Створка приоткрылась, пропуская внутрь ту самую остроносую девицу, что вчера выносила ему из дома ведро с водой. Она присела перед очагом, поворошила палочкой угли, подбросила с пола еще несколько поленьев.
— Это ты, что ли, Даромила? — с легкой хрипотцой поинтересовался ведун. — Ты волхва позвала?
— Радша лихоманку твою со двора к реке уманил, — ответила та. — Ныне тебе легче станет.
— Спасибо тебе, красавица, — прикрыл глаза Середин.
— Меня батюшка с кашей к тебе послал. Сказывал печь затопить, коли остыла, — выпрямилась девушка. — Я и увидела, как ты в беспамятстве мечешься.
— Спасибо, — повторил Олег. — А где каша, кстати?
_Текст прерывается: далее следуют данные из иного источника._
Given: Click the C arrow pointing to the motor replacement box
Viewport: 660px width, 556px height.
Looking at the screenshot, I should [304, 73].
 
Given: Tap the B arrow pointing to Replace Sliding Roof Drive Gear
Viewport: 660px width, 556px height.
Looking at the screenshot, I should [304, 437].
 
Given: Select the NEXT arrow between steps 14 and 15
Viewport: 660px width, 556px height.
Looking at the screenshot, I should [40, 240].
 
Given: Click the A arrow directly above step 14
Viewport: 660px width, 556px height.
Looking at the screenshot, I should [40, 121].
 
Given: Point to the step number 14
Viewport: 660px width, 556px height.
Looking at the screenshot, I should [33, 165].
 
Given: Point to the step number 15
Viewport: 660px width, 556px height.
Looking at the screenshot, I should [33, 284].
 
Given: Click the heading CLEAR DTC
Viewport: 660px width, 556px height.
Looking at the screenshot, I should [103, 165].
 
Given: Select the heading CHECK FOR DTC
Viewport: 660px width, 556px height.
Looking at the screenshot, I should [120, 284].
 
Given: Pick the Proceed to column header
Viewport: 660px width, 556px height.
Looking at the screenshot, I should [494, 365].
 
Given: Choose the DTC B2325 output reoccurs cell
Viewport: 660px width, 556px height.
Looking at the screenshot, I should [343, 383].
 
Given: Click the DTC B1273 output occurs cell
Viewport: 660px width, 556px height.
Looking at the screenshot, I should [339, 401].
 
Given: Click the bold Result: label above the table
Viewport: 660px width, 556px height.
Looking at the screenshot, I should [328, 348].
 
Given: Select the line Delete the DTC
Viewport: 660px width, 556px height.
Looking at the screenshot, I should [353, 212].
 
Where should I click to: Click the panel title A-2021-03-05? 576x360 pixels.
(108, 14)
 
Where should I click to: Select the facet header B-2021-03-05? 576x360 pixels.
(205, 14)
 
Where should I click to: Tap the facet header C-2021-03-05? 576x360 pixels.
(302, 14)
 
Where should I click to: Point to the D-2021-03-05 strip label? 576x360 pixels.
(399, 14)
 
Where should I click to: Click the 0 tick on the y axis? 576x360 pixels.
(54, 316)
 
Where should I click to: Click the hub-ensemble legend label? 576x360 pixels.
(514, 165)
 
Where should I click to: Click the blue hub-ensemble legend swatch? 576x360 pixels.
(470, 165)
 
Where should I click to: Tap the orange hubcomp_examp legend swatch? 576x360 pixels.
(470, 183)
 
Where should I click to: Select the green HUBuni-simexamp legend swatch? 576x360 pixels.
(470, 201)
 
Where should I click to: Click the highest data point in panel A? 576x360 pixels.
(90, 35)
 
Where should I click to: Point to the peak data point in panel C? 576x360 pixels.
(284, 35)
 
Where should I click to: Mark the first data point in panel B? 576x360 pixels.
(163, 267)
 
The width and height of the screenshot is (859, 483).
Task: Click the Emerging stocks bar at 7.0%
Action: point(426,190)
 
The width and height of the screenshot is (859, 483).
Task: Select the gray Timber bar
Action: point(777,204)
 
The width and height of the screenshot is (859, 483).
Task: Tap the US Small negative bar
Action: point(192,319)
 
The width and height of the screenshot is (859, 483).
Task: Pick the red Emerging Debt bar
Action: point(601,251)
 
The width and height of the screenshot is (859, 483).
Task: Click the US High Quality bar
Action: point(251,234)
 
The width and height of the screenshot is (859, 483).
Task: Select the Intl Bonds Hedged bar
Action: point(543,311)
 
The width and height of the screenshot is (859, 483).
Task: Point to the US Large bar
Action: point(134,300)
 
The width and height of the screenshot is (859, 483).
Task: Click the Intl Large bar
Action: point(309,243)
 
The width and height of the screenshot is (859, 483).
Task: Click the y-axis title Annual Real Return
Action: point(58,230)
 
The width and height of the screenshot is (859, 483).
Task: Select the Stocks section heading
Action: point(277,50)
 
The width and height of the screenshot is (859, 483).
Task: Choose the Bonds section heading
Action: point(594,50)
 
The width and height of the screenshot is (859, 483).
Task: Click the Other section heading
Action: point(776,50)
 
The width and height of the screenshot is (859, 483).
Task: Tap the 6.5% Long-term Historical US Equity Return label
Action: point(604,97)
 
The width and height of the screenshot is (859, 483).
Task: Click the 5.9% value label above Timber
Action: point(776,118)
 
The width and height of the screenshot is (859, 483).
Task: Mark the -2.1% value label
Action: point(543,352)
— Остыла, небось, уже… — Даромила подошла ближе, наклонилась и подняла откуда-то глубокую деревянную миску, до краев полную коричневатых крупинок ячки. Там же лежали и три ровных кубика мяса с тонкими прожилками.
— Ничего, — приободрился ведун, пытаясь сесть. — Лучше холодная каша, чем горячий голод.
— Дай помогу… — наклонилась вперед девушка. Они едва не столкнулись лбами, но Даромила резко отвернулась, и Олег получил по щеке шлепок толстой тяжелой косой. И вдруг подумал, что для двадцати лет, на которые выглядела помощница, она уж слишком засиделась в девках. Старая дева уже, можно сказать. Обычно замуж на Руси лет этак в пятнадцать, шестнадцать, ну, в семнадцать выдают. Редко когда позднее.